Preferred stock, sometimes referred to as preference shares, are a special kind of equity that allows owners to receive dividends declared by the Company ahead of equity owners. Preference shares provide the shareholders with the special right to claim dividends during the Company’s lifetime and with the option to claim repayment of capital, in case of the winding up of the company.
Types of Preference Shares:
- Cumulative preference shares are a type of preference share where unpaid dividends accumulate until they are paid. Shareholders of these shares have the right to receive dividend arrears before any dividend is paid to common shareholders
- Non- Cumulative Preference Share does not cumulate dividends as the name suggests. It refers to a type of preferred stock for which dividends are not accumulated over time. The company is not obliged to pay noncumulative stockholders any unpaid dividends.
- Participating preference shares: These types of shares allow the shareholders to demand a part in the surplus profit of the company at the event of liquidation of the company after the dividends have been paid to the other shareholders. In other words, these shareholders enjoy fixed dividends and also share a part of the surplus profit of the company along with equity shareholders.
- Non-participating preference shares: These shares do not yield the shareholders the additional option of earning dividends from the surplus profits earned by the company. In this case, the shareholders receive only the fixed dividend.
- Redeemable Preference Shares are shares that can be repurchased or redeemed by the issuing Company at a fixed rate and date.
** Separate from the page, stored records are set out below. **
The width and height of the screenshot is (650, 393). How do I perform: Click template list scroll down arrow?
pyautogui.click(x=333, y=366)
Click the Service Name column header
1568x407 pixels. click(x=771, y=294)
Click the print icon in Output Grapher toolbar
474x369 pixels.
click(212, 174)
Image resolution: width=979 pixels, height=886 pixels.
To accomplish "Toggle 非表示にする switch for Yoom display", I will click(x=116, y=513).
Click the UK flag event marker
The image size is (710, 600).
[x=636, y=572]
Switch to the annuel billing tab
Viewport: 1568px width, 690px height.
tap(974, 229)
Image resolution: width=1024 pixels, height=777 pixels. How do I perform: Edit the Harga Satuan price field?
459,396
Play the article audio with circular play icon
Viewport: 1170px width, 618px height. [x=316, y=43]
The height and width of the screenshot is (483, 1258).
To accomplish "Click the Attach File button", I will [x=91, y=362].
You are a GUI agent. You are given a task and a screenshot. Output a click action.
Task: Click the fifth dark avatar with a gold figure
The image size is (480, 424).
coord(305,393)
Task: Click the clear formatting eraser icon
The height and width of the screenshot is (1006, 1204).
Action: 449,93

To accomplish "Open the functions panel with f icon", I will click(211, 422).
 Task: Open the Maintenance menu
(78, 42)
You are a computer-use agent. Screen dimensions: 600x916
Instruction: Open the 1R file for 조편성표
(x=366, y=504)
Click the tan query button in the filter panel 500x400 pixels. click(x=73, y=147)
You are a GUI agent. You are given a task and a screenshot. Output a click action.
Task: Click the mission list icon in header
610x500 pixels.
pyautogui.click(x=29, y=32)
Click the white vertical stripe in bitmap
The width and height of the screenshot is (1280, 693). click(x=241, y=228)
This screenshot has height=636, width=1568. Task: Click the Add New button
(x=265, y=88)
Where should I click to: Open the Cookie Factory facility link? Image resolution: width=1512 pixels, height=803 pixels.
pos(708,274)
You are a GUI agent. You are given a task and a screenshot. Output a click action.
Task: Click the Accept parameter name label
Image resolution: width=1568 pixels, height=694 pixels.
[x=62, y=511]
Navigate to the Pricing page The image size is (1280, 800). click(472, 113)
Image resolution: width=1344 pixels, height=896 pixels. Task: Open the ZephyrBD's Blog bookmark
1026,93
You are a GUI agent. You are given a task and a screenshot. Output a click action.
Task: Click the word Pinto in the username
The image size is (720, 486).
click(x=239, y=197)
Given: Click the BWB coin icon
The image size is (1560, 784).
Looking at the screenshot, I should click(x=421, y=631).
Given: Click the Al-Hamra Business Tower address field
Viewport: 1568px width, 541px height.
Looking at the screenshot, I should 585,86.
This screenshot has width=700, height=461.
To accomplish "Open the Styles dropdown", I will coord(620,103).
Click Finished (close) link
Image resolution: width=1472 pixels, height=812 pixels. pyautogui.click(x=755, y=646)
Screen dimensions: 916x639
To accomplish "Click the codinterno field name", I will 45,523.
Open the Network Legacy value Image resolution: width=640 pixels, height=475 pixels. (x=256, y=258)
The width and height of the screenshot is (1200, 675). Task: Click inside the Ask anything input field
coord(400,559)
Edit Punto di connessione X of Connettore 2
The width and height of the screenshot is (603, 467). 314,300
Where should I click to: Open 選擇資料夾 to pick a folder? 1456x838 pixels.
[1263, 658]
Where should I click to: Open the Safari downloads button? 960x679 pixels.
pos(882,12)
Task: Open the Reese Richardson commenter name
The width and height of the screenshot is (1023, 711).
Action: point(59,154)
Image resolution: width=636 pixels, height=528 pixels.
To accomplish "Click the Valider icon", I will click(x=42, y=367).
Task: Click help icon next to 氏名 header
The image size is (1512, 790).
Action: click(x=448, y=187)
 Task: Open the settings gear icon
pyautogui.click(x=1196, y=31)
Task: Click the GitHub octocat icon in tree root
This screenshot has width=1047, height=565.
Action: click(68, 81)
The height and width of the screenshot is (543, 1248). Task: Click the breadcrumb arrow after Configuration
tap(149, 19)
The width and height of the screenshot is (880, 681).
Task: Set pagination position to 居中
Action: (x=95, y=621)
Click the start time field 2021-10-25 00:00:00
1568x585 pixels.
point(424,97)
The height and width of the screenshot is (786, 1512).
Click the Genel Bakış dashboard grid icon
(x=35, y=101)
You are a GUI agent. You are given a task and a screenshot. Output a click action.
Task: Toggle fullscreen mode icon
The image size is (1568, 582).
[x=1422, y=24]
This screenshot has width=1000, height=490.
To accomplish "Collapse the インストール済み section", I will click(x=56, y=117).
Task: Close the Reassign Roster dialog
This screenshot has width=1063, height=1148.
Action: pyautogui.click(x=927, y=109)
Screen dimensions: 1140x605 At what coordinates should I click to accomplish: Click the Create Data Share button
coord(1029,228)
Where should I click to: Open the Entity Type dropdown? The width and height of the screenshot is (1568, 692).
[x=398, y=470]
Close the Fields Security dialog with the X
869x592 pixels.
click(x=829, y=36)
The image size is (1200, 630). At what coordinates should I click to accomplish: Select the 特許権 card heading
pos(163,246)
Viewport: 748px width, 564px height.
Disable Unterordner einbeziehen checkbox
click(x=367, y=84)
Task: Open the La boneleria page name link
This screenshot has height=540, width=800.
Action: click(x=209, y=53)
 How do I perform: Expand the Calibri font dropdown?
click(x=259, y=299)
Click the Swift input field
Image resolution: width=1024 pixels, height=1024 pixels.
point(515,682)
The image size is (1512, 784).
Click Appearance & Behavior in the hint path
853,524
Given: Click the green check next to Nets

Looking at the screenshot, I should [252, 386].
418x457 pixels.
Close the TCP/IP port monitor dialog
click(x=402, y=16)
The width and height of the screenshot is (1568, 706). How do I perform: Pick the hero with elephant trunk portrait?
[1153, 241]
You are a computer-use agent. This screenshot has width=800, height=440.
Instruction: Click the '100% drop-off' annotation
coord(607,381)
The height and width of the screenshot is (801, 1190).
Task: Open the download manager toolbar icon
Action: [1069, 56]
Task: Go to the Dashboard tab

These types of shares help the company by providing a cushion during times of inflation.
- Non-redeemable Preference Shares are those shares that cannot be redeemed during the entire lifetime of the company. In other words, these shares can only be redeemed at the time of winding up of the company.
- Convertible Preference Shares refers to preference shares which are convertible into equity shares or cash after a specific period of time or on happening of certain event.
These are a kind of preference shares which are in certain circumstances or after a predetermined amount of time, allow the holder to convert their shares into equity shares of the issuing company. It may be optionally convertible preference shares or compulsorily convertible preference shares.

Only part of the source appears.